PROBLEM TO SOLVE: Which lines of the records below contain the string "badge"? Report each of them.

Collected data
——
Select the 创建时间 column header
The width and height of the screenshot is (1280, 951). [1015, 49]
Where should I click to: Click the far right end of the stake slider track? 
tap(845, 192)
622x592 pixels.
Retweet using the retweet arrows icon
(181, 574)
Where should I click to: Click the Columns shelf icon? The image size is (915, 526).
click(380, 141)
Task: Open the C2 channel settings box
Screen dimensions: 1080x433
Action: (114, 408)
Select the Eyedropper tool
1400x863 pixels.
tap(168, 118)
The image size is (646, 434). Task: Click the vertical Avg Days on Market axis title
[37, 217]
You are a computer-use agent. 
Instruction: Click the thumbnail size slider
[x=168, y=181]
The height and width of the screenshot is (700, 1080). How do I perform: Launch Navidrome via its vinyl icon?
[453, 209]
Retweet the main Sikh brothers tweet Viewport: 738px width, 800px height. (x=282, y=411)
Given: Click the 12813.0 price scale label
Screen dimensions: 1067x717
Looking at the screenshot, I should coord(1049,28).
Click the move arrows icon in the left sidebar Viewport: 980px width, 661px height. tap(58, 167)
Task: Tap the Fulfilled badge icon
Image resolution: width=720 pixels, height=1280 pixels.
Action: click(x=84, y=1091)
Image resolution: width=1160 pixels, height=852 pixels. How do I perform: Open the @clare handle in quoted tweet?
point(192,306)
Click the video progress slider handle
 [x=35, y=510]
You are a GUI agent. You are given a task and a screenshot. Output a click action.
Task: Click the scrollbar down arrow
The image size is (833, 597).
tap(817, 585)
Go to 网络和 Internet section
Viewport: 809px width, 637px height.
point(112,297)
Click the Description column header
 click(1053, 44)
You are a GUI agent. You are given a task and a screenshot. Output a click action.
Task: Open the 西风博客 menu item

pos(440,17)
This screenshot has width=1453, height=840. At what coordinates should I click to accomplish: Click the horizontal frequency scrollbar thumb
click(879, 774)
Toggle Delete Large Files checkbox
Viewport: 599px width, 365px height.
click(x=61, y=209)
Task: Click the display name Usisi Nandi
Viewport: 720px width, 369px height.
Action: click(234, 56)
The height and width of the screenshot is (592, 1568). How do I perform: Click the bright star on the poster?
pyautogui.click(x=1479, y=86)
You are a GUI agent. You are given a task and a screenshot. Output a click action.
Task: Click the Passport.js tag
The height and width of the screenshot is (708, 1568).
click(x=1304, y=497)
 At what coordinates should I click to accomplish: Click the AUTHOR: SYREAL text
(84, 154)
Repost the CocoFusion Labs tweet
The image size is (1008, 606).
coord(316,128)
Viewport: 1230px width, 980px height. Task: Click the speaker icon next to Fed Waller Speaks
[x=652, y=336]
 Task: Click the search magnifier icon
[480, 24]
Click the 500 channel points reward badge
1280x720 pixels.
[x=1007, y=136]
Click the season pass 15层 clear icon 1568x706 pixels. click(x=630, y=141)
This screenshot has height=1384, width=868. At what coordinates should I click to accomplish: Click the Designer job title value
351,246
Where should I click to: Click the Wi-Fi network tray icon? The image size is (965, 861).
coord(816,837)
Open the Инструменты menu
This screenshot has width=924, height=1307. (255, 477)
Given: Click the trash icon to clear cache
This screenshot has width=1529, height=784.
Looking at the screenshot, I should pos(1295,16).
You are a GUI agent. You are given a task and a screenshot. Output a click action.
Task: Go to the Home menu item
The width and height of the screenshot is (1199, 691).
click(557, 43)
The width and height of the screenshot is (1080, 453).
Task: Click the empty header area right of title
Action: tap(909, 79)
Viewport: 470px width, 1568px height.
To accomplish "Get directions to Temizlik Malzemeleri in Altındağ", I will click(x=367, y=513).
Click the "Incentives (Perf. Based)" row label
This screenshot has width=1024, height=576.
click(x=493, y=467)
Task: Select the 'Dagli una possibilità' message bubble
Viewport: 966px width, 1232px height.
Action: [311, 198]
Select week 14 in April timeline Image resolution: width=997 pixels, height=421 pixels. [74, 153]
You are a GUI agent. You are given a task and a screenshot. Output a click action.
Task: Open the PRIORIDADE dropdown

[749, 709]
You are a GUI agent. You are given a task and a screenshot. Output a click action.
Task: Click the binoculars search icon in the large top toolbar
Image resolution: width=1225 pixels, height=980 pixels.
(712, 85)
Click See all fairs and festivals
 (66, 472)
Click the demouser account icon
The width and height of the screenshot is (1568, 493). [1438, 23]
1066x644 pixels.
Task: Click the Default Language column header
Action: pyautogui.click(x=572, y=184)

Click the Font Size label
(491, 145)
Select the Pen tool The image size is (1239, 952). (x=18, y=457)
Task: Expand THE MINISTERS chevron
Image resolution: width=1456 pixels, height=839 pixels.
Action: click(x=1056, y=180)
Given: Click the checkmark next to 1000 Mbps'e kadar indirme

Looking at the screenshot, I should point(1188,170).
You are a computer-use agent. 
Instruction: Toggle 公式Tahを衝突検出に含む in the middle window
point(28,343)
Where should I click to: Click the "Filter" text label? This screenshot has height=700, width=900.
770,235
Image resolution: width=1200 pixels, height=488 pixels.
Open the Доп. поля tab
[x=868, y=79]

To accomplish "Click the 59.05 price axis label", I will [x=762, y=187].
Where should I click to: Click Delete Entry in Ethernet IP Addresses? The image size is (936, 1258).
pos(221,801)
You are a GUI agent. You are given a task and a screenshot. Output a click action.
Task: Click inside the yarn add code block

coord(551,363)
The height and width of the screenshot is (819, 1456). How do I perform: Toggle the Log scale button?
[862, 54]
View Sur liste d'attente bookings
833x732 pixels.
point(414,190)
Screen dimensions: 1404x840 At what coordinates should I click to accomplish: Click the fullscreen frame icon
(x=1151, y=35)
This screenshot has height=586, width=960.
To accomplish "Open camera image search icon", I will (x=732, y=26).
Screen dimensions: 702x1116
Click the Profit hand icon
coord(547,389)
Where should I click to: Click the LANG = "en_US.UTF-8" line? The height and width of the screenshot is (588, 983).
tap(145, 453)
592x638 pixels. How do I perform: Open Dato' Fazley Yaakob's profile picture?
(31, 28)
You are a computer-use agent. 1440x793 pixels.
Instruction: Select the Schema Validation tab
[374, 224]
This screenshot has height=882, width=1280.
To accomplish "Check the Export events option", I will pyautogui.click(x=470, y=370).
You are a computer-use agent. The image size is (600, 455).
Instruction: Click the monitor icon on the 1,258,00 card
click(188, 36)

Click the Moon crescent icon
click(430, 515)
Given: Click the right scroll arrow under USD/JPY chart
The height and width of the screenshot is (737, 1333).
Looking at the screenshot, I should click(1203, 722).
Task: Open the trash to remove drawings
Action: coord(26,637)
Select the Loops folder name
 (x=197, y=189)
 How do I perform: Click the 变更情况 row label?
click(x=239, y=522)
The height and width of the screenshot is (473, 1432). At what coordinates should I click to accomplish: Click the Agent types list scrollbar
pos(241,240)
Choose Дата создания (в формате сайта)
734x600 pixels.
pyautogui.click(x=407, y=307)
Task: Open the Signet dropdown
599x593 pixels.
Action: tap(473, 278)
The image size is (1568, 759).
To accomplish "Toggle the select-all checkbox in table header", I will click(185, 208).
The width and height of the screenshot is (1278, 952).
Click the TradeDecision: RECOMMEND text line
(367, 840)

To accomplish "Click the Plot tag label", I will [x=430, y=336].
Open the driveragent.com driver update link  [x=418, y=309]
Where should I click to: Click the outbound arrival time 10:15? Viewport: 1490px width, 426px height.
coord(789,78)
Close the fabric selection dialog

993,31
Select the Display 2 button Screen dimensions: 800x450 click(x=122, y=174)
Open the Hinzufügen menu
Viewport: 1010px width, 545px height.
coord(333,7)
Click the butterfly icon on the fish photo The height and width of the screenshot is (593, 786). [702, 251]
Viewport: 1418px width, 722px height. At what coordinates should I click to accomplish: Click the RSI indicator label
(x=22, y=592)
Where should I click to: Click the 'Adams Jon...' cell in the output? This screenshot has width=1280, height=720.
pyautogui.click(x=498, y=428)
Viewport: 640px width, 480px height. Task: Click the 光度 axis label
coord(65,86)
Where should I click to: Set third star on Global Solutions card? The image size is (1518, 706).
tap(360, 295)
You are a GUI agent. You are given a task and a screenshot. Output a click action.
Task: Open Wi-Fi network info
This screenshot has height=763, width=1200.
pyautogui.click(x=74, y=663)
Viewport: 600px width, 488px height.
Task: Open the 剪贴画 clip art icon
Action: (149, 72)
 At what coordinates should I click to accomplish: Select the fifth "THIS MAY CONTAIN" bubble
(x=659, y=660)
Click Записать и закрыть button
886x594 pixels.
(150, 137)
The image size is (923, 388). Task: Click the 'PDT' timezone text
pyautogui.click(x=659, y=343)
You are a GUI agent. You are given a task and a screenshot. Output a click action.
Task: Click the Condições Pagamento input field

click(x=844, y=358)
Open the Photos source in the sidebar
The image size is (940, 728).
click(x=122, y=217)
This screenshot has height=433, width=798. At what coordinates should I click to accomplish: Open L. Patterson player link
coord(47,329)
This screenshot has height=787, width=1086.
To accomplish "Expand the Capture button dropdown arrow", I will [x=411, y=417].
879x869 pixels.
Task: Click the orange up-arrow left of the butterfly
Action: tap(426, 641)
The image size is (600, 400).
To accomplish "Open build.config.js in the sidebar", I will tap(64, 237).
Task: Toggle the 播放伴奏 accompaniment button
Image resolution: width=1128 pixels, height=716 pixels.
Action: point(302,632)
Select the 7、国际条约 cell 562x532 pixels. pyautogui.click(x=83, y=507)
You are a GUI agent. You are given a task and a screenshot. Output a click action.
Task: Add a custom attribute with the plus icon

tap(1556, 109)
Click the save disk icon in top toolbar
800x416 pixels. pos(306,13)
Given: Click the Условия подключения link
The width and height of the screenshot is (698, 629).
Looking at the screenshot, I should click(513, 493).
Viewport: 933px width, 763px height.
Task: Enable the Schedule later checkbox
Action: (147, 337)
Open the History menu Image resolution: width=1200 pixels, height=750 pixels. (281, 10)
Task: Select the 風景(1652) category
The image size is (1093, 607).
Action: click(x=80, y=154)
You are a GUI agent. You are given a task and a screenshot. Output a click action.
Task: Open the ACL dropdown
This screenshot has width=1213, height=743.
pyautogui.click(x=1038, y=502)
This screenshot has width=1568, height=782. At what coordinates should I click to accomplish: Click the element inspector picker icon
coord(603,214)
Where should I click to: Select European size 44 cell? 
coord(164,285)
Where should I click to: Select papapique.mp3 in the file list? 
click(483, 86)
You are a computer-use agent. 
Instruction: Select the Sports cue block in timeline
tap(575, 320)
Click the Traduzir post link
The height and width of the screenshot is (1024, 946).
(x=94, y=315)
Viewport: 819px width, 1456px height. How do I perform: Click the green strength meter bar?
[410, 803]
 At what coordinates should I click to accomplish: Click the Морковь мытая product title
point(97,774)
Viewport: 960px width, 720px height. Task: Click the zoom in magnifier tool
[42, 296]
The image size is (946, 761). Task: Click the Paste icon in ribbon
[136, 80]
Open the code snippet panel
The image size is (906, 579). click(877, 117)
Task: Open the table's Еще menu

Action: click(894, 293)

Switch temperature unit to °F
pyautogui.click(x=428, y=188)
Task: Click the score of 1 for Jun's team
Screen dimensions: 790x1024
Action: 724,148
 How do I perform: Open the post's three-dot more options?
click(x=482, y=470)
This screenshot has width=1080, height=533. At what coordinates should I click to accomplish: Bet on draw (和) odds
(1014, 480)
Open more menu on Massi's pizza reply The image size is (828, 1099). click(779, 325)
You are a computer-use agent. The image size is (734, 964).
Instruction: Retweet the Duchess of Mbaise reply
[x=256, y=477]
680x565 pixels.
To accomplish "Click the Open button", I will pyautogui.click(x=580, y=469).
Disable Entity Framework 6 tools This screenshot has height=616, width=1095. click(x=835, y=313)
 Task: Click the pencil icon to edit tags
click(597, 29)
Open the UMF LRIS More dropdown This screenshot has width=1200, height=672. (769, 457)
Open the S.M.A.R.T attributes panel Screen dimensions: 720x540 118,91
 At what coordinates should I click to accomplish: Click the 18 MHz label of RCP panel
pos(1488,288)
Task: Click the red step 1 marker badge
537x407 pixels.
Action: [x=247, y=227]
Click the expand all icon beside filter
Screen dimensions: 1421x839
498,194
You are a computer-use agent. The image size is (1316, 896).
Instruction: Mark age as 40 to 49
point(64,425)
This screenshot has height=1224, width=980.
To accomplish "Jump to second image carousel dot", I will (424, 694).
——
ANSWER SECTION:
Task: Tap the Fulfilled badge icon
Click the 500 channel points reward badge
Task: Click the red step 1 marker badge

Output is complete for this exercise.